I’ve been thinking about this for a while, you’ll see that if you head a couple of posts back, about te dividing line between copying and inspiration. This crystalised for me this week when I started rereading a book. I won’t name it, but I remember that, when I read it the first time, I was struck with the resemblance a major portion of the setting had to something I had read years before.
That may or may not have been inadvertent,. The author claims it was definitely based on the other work, but it had been inadvertent, and it was possible, but rereading it got me thinking. What is the dividing line between inspiration and theft? Is the Law being used to restrict use of works far beyond the original intention.
Making dinner. I had leftover tagliatelle. I had the notion of doing a Tagliatelle Salsicca. Now, I’m sure it’s a standard recipe somewhere in Italy, I’ve no doubt seen a recipe someplace, but I’ve only ever had it in DiMaggio’s in Shawlands. Salsicca has a tomato based sauce, and we’ve had to many tomato and meat meals this last week.

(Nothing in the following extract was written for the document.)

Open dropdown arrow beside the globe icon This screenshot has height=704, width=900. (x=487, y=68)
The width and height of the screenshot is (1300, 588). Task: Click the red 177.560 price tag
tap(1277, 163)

So, I cooked the sausages, with mushrooms, garlic, onions and a leftover half of a green pepper, finely chopped, but I covered it in a pepper sauce, not a tomato one.
So, I was inspired by a product from another, is it a derivative work, when the end product has a different flavour, even if most of the ingredients were the same?

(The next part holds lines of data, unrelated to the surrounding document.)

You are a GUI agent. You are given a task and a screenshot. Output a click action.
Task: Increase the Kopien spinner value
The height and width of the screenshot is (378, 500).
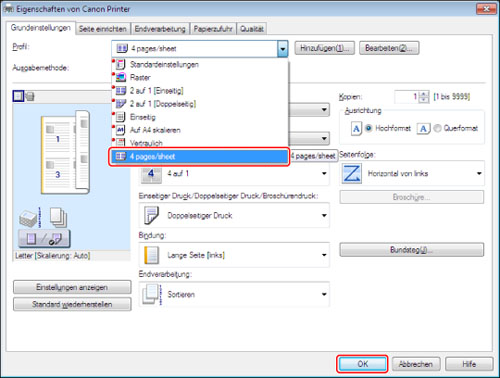[424, 94]
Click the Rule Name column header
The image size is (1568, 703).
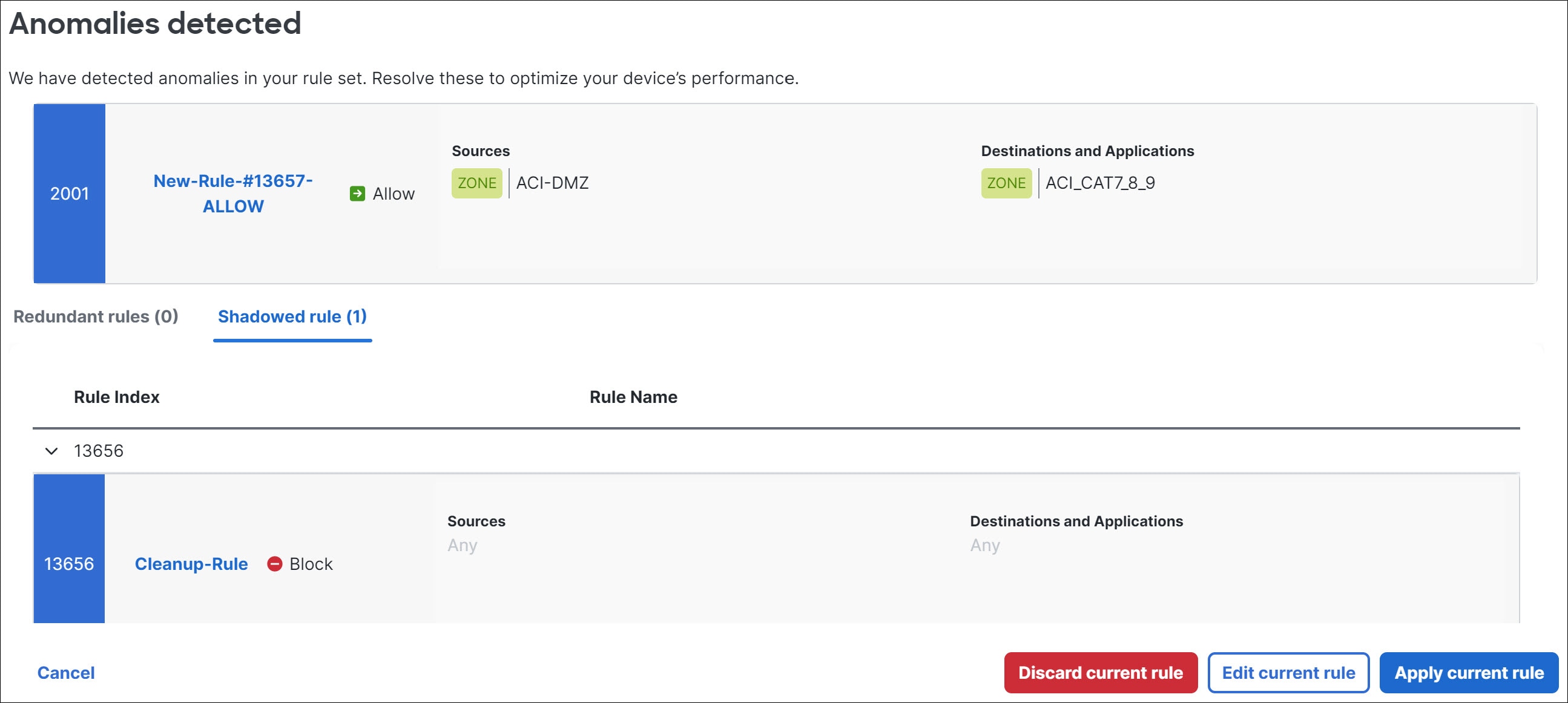tap(633, 397)
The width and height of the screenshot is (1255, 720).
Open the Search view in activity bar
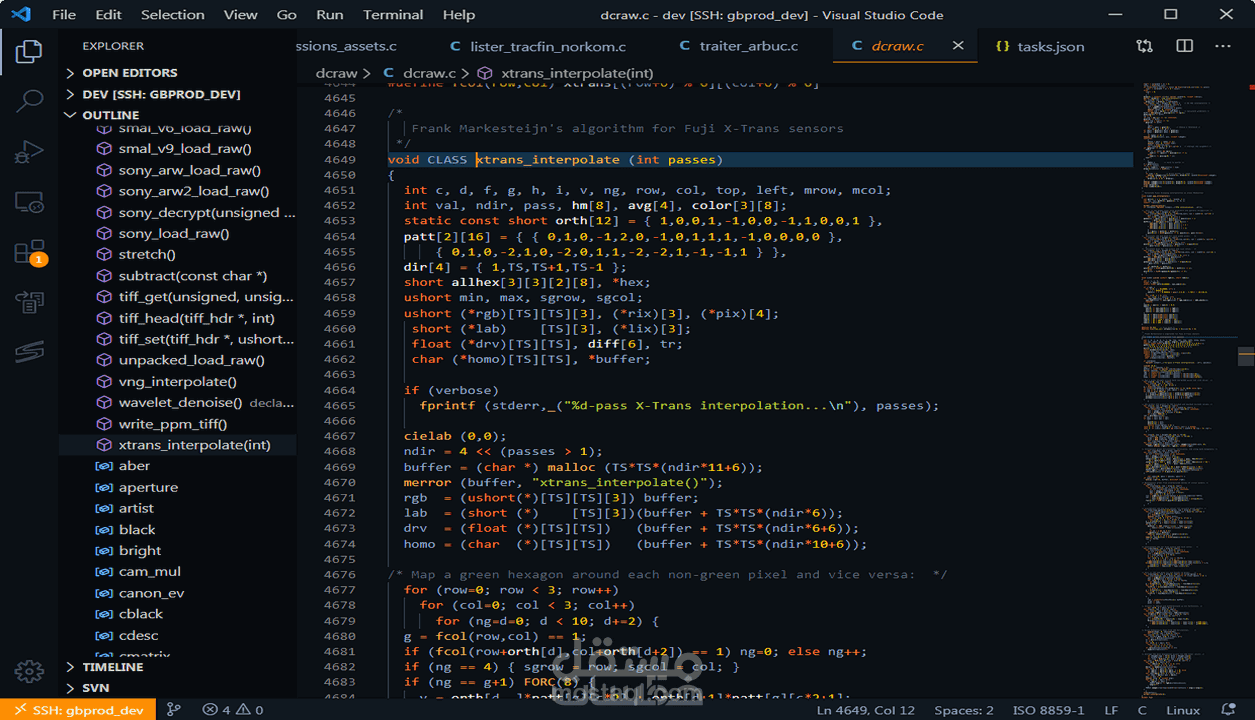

Famously there are only supposed to be a limited number of story plots in the world, the flash the author puts on them, the details and the story telling make the difference, so any one story can resemble another, but where does the boundary between similar and rip-off lie.
A couple of decades ago, a famous author got into trouble when he published a set of short stories, of which the headline one had a twist they’d read in some short stories they had judged. The reply was that “this was the author’s version”.

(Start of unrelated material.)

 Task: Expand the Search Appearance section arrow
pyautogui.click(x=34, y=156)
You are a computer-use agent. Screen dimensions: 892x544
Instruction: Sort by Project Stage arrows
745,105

I wrote a short story in June. It’s my story, but I had been describing the L Sprague de Camp story “The Hardwood Pile” to my wife, and that set me onto the path of my story. it is different, and not just because mine lacks the easy humour and engaging writing of L Sprague de Camp, the events, result and participants are different, but it was inspired by, no two ways about it.
Am I a shameless rip off artist? I would say not, not that time anyway, the famous author had a tougher job justifying their story.
Role-playing games. It’s long established that ideas are not able to be afforded the restriction of copy-right, only the implementation. That is why RPGs after TSR’s original D&D exist without paying royalties to Hasbro. There can be arguments made about “derived works” if the product was too similar to the original, but the successors rarely went down the same path as D&D so escaped.
Even D&D, it could be argued, was not born out of the ether with total originality. Personalities in imaginary lands had existed in wargaming previous to D&D, as had fantasy wargaming, so there were roots there.never mind kids just saying “I’m Tarzan, you three are poachers. Let’s play”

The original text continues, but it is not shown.